Поначалу я пугаюсь, что потеряла Роба из виду, потом замечаю его машину у одного из домов впереди. Он еще за рулем. В окно видно голубую рубашку – вчера я отгладила полдюжины, невзирая на боль в спине. Я прислоняюсь к деревянной ограде у дорожки, за которой растет высокий раскидистый куст. Ноги словно налились свинцом, голова кружится. Можно уйти и притвориться, будто я ничего не видела. Еще не поздно, уговариваю я себя, однако в глубине души знаю, что назад дороги нет.

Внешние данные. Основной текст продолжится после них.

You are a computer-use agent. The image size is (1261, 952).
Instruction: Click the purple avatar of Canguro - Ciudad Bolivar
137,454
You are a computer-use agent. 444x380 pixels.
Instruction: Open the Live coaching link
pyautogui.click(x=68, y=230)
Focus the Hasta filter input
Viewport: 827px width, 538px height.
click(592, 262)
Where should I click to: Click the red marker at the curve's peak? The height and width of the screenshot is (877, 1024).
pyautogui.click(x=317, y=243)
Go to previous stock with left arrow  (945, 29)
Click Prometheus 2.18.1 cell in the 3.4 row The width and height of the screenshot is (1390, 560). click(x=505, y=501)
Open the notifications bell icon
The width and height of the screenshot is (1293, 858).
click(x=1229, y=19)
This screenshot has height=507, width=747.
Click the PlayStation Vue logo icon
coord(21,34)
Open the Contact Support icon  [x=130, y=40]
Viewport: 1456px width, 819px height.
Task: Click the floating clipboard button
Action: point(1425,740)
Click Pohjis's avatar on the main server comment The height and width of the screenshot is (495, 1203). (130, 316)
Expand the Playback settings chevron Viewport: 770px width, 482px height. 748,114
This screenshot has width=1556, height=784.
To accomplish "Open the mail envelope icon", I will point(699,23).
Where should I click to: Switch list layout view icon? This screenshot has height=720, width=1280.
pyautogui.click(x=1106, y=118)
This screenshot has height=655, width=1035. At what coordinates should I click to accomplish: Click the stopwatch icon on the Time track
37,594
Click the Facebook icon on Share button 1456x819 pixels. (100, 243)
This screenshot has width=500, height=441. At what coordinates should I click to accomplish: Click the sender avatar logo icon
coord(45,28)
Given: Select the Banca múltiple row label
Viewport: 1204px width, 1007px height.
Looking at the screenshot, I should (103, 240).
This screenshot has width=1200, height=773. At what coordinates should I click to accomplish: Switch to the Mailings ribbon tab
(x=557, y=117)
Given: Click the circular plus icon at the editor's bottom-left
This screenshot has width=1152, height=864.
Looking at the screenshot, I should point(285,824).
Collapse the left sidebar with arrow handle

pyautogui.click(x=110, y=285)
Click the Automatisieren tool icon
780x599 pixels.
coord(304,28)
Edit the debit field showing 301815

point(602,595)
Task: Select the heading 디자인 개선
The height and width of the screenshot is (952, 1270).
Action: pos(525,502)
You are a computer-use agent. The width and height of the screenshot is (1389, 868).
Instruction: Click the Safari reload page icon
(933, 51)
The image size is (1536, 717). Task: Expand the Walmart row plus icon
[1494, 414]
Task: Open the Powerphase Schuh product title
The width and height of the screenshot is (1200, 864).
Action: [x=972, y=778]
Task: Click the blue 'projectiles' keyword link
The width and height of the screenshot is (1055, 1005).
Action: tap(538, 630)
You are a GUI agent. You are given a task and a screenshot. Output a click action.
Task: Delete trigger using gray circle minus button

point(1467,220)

Дома на улице стоят тесными рядами – современные постройки из искусственного камня и без гаражей. Когда мы жили поблизости, их еще не было, теперь эта серая однотипная масса расползлась во все стороны вокруг треугольного газона. Тут селятся молодые семьи, и по зеленым склонам гоняют дети на велосипедах. Роб выходит из машины и захлопывает дверь. Пищание включенной сигнализации пронизывает все тело, словно током, – тот же до боли знакомый звук обычно оповещает о приезде Роба домой. Сейчас его машина стоит у другого дома, и он открывает дверь своим ключом. Я подхожу к кусту – и едва не падаю, в последний момент ухватившись рукой за грубую древесину забора. Своим ключом?..
Пышный куст щекочет шею и плечи, как будто требует внимания, от него веет летом и беззаботной радостью. Над крупными фиолетовыми соцветиями оранжевой сердцевиной стайками вьются бабочки. У Роба свой ключ? Я закрываю глаза. Тихий шелест крохотных крыльев гулким эхом отдается в ушах.